"LLM Proxy Server" is OpenAI-compatible http proxy server for inferencing various LLMs capable of working with Google, Anthropic, OpenAI APIs, local PyTorch inference, etc.
Project description
LLM Proxy Server
LLM Proxy Server is an OpenAI-compatible HTTP proxy server for various Large Language Models (LLMs) inference. It provides a unified interface for working with different AI providers through a single API endpoint that follows the OpenAI format.

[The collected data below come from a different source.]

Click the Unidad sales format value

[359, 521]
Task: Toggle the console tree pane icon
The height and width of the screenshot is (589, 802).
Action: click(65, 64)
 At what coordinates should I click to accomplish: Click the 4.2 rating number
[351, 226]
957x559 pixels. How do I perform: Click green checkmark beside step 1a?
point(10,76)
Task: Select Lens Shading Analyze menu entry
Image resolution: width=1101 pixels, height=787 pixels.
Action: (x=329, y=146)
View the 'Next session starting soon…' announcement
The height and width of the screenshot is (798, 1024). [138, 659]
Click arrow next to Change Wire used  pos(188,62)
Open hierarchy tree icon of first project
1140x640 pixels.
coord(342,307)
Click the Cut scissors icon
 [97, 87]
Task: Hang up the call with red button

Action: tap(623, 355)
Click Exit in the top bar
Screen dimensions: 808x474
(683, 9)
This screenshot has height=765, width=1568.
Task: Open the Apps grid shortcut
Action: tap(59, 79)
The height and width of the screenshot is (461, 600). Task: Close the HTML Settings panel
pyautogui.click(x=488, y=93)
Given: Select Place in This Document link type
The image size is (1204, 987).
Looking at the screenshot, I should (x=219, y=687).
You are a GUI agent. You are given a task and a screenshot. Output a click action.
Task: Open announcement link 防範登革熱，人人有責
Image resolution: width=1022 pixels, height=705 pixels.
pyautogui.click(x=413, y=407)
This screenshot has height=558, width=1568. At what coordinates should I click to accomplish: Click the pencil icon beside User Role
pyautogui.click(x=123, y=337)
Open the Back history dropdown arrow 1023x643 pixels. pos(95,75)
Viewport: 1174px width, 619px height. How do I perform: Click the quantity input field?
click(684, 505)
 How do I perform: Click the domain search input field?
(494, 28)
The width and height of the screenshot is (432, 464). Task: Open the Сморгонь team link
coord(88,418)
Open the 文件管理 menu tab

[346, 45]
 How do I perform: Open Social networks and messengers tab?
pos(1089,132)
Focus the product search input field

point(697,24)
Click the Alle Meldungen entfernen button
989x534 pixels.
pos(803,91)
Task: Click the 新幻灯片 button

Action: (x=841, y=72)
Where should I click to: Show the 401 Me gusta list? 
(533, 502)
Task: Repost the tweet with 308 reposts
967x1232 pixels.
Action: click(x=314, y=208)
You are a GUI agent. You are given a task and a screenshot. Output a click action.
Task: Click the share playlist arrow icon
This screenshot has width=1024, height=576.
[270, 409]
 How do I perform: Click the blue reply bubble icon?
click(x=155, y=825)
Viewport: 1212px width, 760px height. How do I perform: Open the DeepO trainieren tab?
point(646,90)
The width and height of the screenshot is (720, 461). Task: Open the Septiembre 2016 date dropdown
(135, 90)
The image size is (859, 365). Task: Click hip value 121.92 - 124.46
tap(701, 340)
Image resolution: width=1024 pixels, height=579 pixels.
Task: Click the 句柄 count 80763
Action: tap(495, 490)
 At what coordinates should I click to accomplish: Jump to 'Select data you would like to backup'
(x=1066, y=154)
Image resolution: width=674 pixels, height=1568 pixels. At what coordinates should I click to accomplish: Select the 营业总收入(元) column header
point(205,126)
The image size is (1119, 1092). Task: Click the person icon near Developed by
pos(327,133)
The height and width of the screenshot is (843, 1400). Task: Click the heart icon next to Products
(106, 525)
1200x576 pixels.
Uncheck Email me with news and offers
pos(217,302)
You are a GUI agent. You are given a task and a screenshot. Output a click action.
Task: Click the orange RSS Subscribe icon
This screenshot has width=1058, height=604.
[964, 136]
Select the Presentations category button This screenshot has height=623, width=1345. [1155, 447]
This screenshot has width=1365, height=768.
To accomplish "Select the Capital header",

Stream like OpenAI, authenticate with your own API keys, and keep clients unchanged.
✨ Features
- Provider Agnostic: Connect to OpenAI, Anthropic, Google AI, local models, and more using a single API
- Unified Interface: Access all models through the standard OpenAI API format
- Dynamic Routing: Route requests to different LLM providers based on model name patterns
- Stream Support: Full streaming support for real-time responses
- API Key Management: Configurable API key validation and access control
- Easy Configuration: Simple TOML configuration files for setup
🚀 Getting Started
Installation
pip install llm-proxy-server
Quick Start
- Create a
config.tomlfile:
host = "0.0.0.0"
port = 8000
[connections]
[connections.openai]
api_type = "open_ai"
api_base = "https://api.openai.com/v1/"
api_key = "env:OPENAI_API_KEY"
[connections.anthropic]
api_type = "anthropic"
api_key = "env:ANTHROPIC_API_KEY"
[routing]
"gpt*" = "openai.*"
"claude*" = "anthropic.*"
"*" = "openai.gpt-3.5-turbo"
[groups.default]
api_keys = ["YOUR_API_KEY_HERE"]
- Start the server:
llm-proxy-server
- Use it with any OpenAI-compatible client:
from openai import OpenAI
client = OpenAI(
api_key="YOUR_API_KEY_HERE",
base_url="http://localhost:8000/v1"
)
completion = client.chat.completions.create(
model="gpt-5", # This will be routed to OpenAI based on config
messages=[{"role": "user", "content": "Hello, world!"}]
)
print(completion.choices[0].message.content)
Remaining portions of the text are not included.